En l'espèce, si la SAS Alain Afflelou Franchiseur a fait délivrer à M. [U] un commandement aux fins de saisie-vente par acte du 5 décembre 2016 et que cet acte engage la mesure d'exécution forcée et interrompt la prescription de la créance qu'elle tend à recouvrer, il résulte des pièces produites que ce commandement de payer aux fins de saisie-vente a été annulé par l'arrêt de la cour d'appel de Metz du 17 septembre 2019. Etant rappelé que les dispositions de l'article 2241 alinéa 2 du code civil ne sont pas applicables aux actes d'exécution forcée, l'annulation de ce commandement l'a privé de son effet interruptif de prescription.
S'agissant de l'inscription d'une hypothèque légale le 24 avril 2007, le juge de l'exécution a exactement dit qu'il ne s'agit ni d'une mesure conservatoire ni d'un acte d'exécution forcée, de sorte que l'article 2244 du code civil ne s'applique pas.
En l'absence d'acte interruptif de prescription antérieur au 19 juin 2018, la prescription du titre exécutoire était acquise à cette date. Il s'en déduit que l'appelante était dépourvue de titre exécutoire au jour du commandement de payer aux fins de saisie-vente du 16 décembre 2021 et le jugement ayant ordonné mainlevée du commandement est confirmé.
Sur les dommages et intérêts
Selon l'article L. 121-2 du code des procédures civiles d'exécution, le juge de l'exécution a le pouvoir d'ordonner la mainlevée de toute mesure inutile ou abusive et de condamner le créancier à des dommages-intérêts en cas d'abus de saisie.
En l'espèce, c'est à juste titre et par des motifs pertinents que la cour adopte, que le juge de l'exécution a condamné l'appelante à verser à l'intimé la somme de 1.500 euros de dommages et intérêts aux motifs qu'elle a de façon abusive diligenté une mesure de saisie-attribution alors que le titre exécutoire était prescrit, le débiteur ayant subi un préjudice moral et matériel en raison des frais du commandement de payer qui lui sont imputés, la somme allouée venant justement réparer ce préjudice. Le jugement est confirmé.
Sur l'article 700 du code de procédure civile et les dépens
Les dispositions du jugement sur les frais irrépétibles et les dépens sont confirmées.
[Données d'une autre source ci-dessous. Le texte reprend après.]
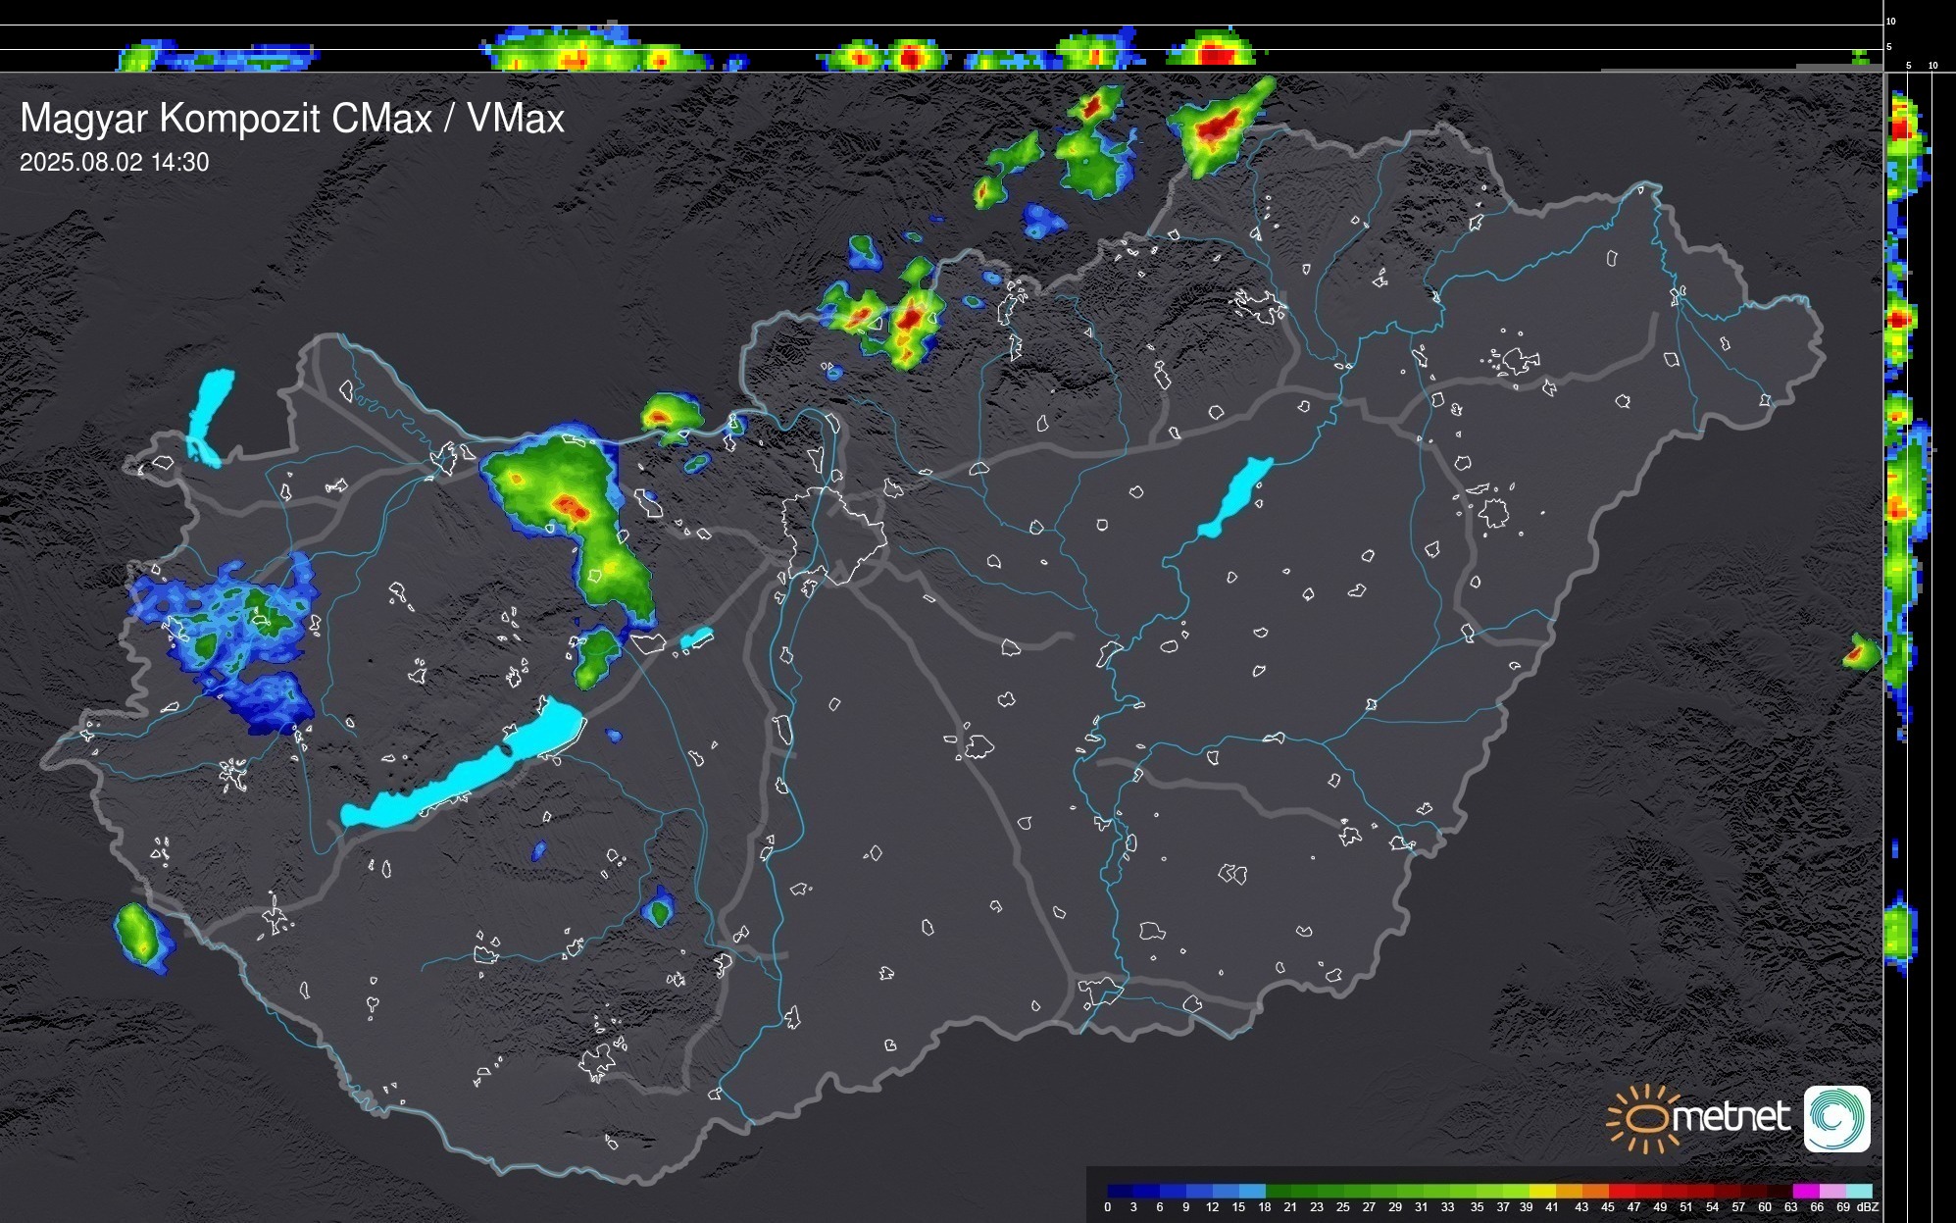Click the 2025.08.02 14:30 timestamp

[x=114, y=163]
La SAS Alain Afflelou Franchiseur, partie perdante, devra supporter les dépens d'appel et verser à M. [U] la somme de 2.500 euros au titre de l'article 700 du code de procédure civile, en sus de la somme déjà allouée en première instance. Il convient en outre de la débouter de sa propre demande de ce chef.
PAR CES MOTIFS :
LA COUR, statuant par arrêt contradictoire, prononcé publiquement par mise à disposition au greffe, conformément aux dispositions de l'article 450 alinéa 2 du code de procédure civile,
REJETTE la demande de jonction des procédures RG 24/185 et 24/186 ;
CONFIRME le jugement déféré en toutes ses dispositions ;
Y ajoutant,
CONDAMNE la SAS Alain Afflelou Franchiseur aux dépens d'appel ;
CONDAMNE la SAS Alain Afflelou Franchiseur à verser à M. [E] [U] la somme de 2.500 euros au titre de l'article 700 du code de procédure civile ;
DEBOUTE la SAS Alain Afflelou Franchiseur de sa demande au titre de l'article 700 du code de procédure civile.